In the beginning, Google encouraged best-practice SEO—well-architected websites, relevant content, and strong backlinks. However, as black hat techniques emerged (gaming the algorithm for quick rank increases), Google drastically changed its approach. They deliberately gave less and less information about their ranking engine to prevent manipulation.
A major shift came when large brands complained that startups were gaming the system to outrank them for branded terms. Google responded with algorithmic changes that prioritized legacy brands and penalized the system-gamers. They even removed the ability for users to see organic keywords in Google Analytics, making optimization much harder and giving rise to third-party tools like SEMrush.
The Parallel to AIO
I see this exact dynamic playing out now with AIO (AI Optimization).

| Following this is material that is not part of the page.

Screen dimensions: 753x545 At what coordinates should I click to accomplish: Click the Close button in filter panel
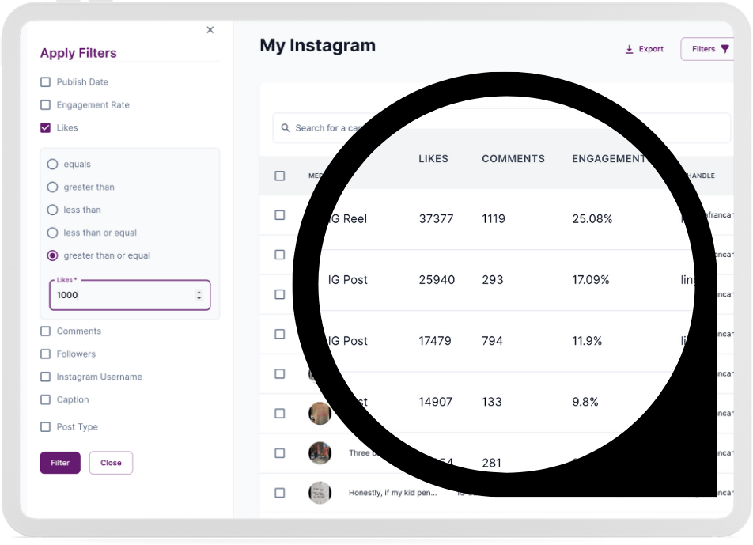(111, 463)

Historically, many large language models (LLMs) have used platforms like Reddit and Quora as part of their learning engine. This led to black hat AIO techniques where content was deliberately flooded onto these platforms, hoping it would be ingested by the LLMs and influence their answer engines.
However, just as with SEO, the LLMs are countering this spam. Recent reports indicate that some major LLMs are already using less data from sources like Reddit due to the proliferation of low-quality spam.
The Case for White Hat AIO
If you are an AIO practitioner, you must recognize that the LLMs will become:
More Secretive: They will grow quieter about their ranking factors and the channels they use for data acquisition. In fact, LLMs are already more secretive than Google ever was in the beginning. Not surprising as many LLM engineers are former Google / Bing engineers who know building more open tools will cause more issues for them without a clear benefit.
Less Accommodating: They likely won’t offer a suite of tools that makes it easy to reverse-engineer their ranking.
The successful path is the White Hat approach, focusing on high-quality signals that the answer engines will reward:
Great Content Architecture: Ensuring your site is technically developed to be easily crawled and provides the right metadata for LLMs.
Credible External Signals: Getting content published in high-credibility publications and focusing on listicle placement—since LLMs love high-quality sources that rank vendors.
Contextual Clarity: Brands must go out of their way to clearly communicate their unique value proposition versus competitors to the answer engines.
If a vendor proposes an AIO idea that feels like a hack, avoid it. Black hat techniques may offer a short-term bump, but they inevitably lead to penalties, de-listings, and years of recovery efforts. White Hat AIO offers slower, but consistent, growth that pays significant long-term dividends.